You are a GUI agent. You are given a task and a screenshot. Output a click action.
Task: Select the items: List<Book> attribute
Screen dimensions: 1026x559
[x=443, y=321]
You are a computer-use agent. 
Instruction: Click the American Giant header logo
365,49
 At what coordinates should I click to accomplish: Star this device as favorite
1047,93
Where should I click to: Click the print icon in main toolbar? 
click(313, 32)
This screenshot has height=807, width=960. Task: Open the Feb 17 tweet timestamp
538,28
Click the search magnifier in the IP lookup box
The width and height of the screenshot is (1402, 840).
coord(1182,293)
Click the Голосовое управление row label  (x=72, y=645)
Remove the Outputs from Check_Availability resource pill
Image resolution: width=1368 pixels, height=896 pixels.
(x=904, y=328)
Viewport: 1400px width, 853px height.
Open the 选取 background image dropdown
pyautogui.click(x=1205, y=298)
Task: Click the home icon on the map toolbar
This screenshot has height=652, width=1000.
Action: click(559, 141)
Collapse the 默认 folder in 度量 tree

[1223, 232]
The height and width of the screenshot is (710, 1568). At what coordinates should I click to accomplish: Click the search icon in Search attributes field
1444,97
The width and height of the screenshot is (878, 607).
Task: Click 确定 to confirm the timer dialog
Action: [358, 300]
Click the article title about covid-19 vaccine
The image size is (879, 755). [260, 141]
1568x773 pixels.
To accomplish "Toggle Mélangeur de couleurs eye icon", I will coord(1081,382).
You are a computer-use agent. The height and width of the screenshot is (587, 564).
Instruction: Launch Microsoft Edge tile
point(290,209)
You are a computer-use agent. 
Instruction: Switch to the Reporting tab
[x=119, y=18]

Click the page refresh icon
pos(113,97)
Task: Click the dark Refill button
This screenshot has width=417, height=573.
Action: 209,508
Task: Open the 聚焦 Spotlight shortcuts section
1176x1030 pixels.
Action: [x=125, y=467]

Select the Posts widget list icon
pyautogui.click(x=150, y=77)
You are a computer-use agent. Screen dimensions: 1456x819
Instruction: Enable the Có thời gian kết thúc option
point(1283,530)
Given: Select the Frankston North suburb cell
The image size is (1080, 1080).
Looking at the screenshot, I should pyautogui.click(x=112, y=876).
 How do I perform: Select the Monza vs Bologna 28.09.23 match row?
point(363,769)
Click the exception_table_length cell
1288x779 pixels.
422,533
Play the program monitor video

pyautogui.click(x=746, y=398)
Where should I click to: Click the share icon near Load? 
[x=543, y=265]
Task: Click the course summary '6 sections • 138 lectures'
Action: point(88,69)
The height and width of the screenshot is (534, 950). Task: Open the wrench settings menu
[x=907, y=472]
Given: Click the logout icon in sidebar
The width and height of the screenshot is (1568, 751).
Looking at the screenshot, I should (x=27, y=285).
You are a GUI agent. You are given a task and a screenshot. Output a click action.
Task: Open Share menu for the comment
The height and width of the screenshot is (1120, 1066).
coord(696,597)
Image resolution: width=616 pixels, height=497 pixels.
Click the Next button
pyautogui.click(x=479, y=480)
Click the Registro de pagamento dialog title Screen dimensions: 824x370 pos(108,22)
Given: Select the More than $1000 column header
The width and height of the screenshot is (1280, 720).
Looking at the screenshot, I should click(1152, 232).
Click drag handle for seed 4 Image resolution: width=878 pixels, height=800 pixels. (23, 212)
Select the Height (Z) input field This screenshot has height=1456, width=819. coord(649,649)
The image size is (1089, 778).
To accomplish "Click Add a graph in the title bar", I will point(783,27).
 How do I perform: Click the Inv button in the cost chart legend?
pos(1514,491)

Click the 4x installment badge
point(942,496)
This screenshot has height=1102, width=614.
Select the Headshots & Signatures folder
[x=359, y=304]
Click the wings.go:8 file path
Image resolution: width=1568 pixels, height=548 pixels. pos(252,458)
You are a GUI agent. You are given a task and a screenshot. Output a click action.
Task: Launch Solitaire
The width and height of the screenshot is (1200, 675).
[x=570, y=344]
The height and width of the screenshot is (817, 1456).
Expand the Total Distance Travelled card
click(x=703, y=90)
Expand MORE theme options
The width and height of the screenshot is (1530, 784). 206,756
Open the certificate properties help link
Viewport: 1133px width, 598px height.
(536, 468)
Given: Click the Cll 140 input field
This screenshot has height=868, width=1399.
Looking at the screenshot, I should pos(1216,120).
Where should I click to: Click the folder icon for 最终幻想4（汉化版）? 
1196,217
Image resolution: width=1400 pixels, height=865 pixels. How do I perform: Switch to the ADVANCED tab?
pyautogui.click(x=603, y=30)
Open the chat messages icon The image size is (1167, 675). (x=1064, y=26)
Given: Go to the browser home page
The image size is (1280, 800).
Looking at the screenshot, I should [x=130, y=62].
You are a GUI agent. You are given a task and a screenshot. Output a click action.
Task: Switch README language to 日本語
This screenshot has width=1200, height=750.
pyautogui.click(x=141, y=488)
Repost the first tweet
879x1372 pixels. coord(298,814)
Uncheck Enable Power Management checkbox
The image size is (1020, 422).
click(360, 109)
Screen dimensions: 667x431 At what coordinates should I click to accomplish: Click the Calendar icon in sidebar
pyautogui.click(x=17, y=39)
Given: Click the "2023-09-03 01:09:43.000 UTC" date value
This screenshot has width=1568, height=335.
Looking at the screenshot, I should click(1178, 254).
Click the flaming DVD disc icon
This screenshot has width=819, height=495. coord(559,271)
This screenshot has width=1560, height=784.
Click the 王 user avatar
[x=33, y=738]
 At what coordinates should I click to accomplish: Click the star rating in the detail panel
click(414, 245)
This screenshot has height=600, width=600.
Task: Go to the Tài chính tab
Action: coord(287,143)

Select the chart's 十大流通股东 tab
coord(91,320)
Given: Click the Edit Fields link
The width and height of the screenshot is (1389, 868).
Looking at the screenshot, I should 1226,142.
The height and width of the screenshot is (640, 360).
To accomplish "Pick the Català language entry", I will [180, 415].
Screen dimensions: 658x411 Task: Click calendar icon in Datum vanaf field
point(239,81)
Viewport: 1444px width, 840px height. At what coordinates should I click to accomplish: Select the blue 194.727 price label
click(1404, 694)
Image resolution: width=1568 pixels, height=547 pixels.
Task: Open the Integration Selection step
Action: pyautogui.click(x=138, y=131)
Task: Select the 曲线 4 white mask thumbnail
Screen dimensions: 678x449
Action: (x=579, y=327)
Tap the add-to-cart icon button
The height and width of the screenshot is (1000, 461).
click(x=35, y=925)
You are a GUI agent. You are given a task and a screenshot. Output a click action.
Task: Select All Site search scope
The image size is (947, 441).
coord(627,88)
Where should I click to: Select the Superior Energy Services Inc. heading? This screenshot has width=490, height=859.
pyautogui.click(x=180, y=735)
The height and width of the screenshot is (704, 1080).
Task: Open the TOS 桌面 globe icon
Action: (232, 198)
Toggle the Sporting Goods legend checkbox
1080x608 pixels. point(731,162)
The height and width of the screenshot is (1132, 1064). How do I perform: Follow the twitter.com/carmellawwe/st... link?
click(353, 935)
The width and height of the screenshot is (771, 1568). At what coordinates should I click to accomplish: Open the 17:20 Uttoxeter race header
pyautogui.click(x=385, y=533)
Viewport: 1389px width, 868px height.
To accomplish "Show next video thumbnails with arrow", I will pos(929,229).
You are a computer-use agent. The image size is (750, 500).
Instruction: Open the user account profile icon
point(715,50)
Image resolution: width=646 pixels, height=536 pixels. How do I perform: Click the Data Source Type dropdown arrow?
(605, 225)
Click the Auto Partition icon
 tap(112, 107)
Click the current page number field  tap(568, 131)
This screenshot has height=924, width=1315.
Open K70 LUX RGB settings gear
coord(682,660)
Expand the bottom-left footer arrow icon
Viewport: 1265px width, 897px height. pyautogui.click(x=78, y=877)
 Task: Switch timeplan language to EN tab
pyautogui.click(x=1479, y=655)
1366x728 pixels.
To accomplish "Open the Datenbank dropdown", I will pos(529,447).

### GOAL OF THE EXERCISE
Reproduce only the stretch from the line containing "Image resolution: width=1400" through the line containing "Open the chat", renaming "ADVANCED" to "GENERAL" and leaving everything else unchanged.

### ANSWER BELOW
Image resolution: width=1400 pixels, height=865 pixels. How do I perform: Switch to the GENERAL tab?
pyautogui.click(x=603, y=30)
Open the chat messages icon The image size is (1167, 675). (x=1064, y=26)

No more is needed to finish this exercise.